# Task data:
* BEGIN *
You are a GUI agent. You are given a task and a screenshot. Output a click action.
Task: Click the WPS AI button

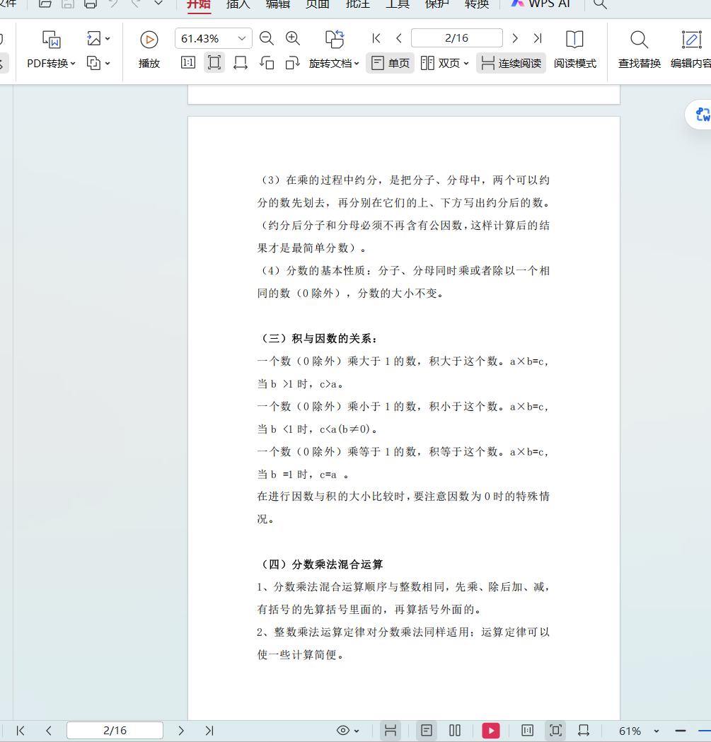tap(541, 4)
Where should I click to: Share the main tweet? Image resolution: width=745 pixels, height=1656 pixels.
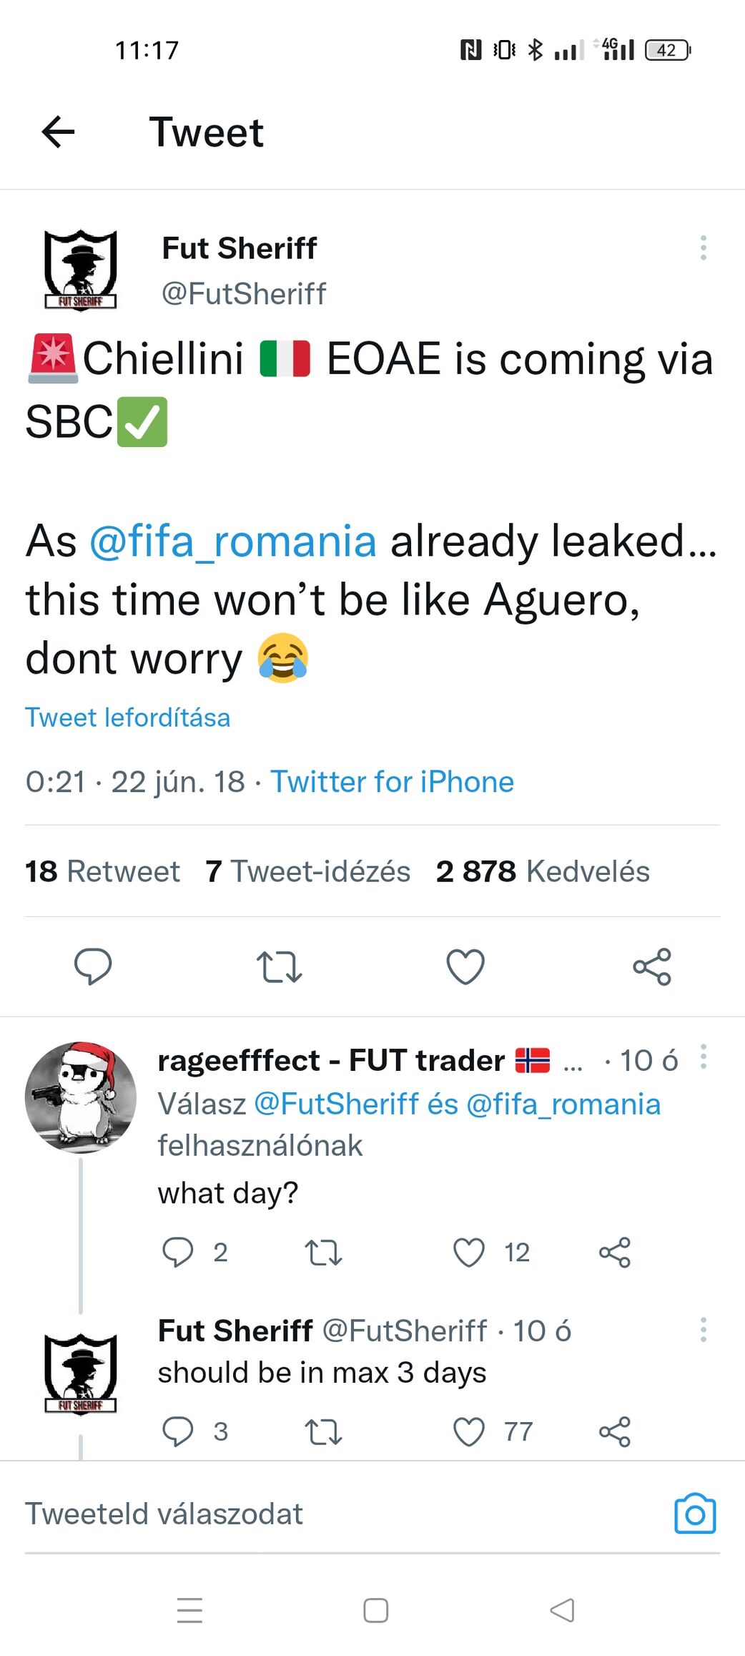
* END *
* BEGIN *
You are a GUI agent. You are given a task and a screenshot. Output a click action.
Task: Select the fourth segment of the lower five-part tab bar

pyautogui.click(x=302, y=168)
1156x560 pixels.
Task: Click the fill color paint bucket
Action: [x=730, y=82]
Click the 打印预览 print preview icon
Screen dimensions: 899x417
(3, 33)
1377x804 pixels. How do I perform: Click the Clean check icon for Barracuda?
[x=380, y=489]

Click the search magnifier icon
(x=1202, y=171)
* END *
# Stated goal:
Can you reproduce the stretch of items from the line containing "1377x804 pixels. How" through the line containing "(x=1202, y=171)", requests included, with every coordinate in the answers scaled by 0.45 and rounded to whole numbers, halves rounding up?

# Task answer:
1377x804 pixels. How do I perform: Click the Clean check icon for Barracuda?
[x=171, y=220]

Click the search magnifier icon
(x=541, y=77)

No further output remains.